You might notice the water is boiling. Add the pasta, salt the water (this is the ONLY time you get to season the pasta, so do it now. It makes a HUGE difference.) and stir the pasta so it doesn’t cling. Some chefs advise putting olive oil in the pot. Ina got this tip from Martha Stewart and while I think they both speak the gospel, I think this is crap and you’ll waste good olive oil. Just stir the pasta every once in a while and you’re fine.
While the pasta is cooking (al dente, or “to the tooth”) and the dressing is set to the side, get rocking on your veggies. On my bamboo cutting board, I cut up 1/2 cup of fresh flat leafed parsley (none of this curly business), 1/4 cup of red onion (yellow onions are way too acrid for the salad and will ruin the dressing), 2 scallions diced thin, and although the recipe calls for 1/2 cup of shredded carrots, it’s rare that I have shredded carrots on hand, so I either opt out or drop in another veggie (zucchini has worked).
But honestly, if I worried about exact measurements, I’d have a nervous breakdown. While precise measurements are crucial in baking (as there is chemistry involved), it’s not required here. I love parsley, use a lot more of it and I keep it lean on the onion side. I also have 1/2 cup of dried cranberries (I use them more than currants, which are more expensive) and 1/4 cup of sliced, blanched almonds. I think the almonds are crucial for crunch – a nice texture variation to the softer pasta and greens.
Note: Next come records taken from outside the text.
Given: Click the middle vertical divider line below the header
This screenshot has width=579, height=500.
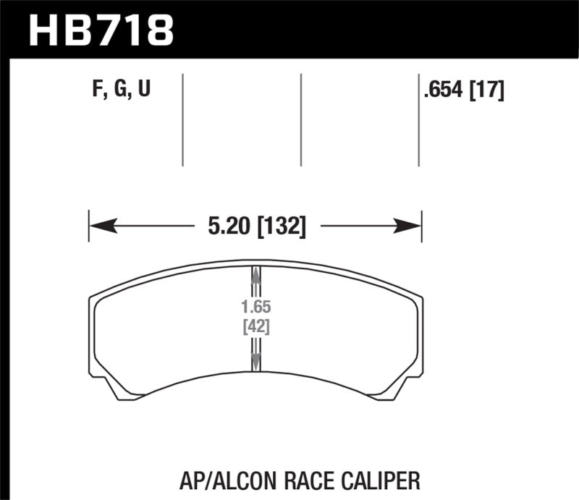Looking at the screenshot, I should tap(300, 119).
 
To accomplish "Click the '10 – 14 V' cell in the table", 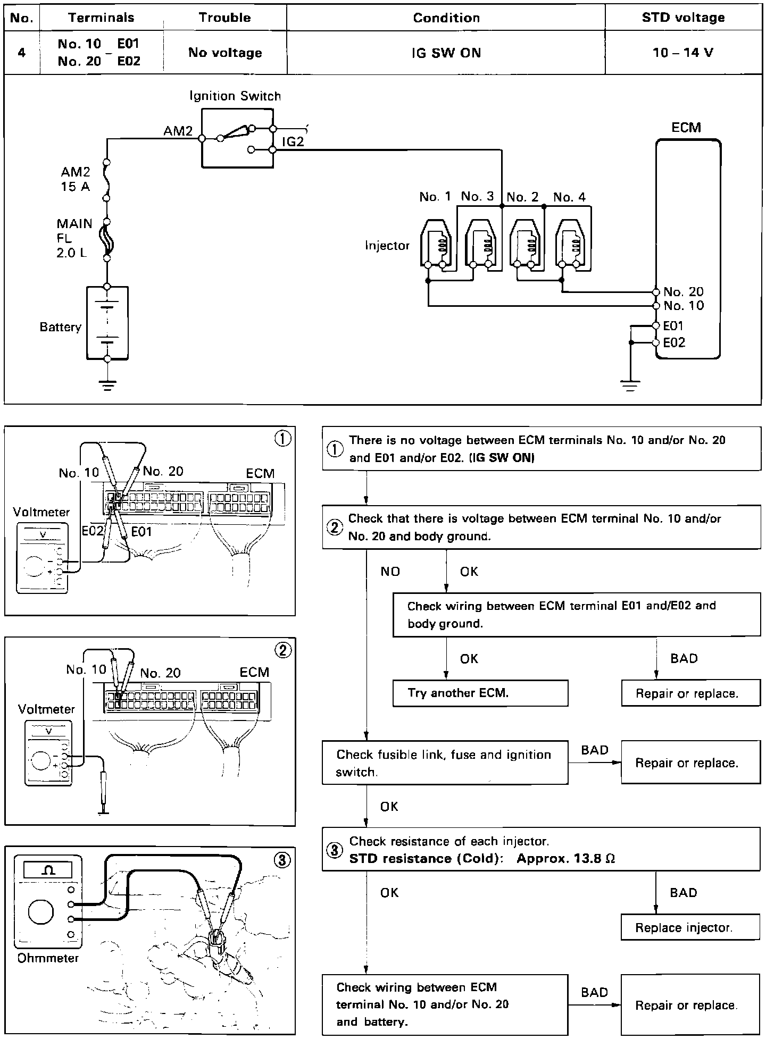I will point(683,53).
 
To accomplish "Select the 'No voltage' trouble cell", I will point(225,53).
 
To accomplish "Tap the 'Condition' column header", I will point(446,18).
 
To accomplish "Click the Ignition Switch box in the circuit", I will point(237,138).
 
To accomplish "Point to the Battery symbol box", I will point(107,323).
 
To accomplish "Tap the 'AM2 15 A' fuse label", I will point(75,179).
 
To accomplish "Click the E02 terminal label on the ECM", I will point(674,343).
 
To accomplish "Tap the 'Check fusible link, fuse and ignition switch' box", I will point(445,763).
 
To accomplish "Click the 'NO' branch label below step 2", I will point(390,572).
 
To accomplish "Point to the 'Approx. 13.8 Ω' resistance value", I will point(565,859).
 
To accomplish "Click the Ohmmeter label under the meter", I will point(48,958).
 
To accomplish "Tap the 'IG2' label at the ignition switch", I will point(293,142).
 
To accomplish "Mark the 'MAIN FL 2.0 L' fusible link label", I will point(74,238).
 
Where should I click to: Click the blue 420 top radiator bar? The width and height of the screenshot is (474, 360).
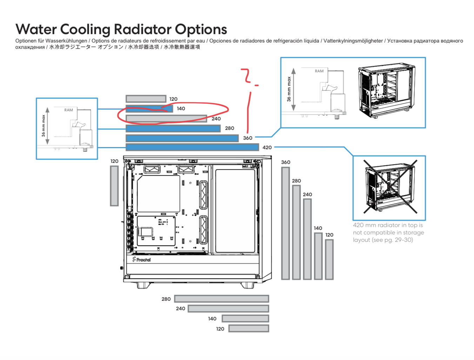[192, 147]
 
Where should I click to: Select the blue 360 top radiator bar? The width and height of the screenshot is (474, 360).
[182, 138]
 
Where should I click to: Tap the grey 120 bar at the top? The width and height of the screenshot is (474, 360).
[146, 99]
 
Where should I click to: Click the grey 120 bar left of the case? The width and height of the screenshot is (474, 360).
[114, 186]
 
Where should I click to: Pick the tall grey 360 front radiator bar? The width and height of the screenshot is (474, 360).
[286, 223]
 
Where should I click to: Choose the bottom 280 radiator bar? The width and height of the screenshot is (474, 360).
[221, 299]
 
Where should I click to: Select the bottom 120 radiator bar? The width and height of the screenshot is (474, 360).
[249, 328]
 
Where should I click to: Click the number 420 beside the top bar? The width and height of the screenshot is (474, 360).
[267, 147]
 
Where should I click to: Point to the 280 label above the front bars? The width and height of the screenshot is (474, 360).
[296, 181]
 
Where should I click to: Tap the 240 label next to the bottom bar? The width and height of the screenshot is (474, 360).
[181, 308]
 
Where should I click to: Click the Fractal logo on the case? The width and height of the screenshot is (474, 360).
[141, 260]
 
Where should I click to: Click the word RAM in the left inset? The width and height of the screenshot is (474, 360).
[69, 110]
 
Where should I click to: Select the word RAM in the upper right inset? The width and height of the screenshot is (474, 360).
[319, 71]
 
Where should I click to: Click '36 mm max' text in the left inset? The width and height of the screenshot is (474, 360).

Ah, the pasta is done! Drain the pasta, but don’t overdrain as I always love mixing in some of the pasta water. stir the pasta into the dressing so it’s coated and then I toss in the veggies, cranberries and almonds. I keep mixing until all the ingredients are well incorporated and then I set to cool (although this is so damn good I’ve eaten it warm). And the coolest thing? This keeps for a week and I’ve added tofu and chicken to spice it for brown-bagged lunches.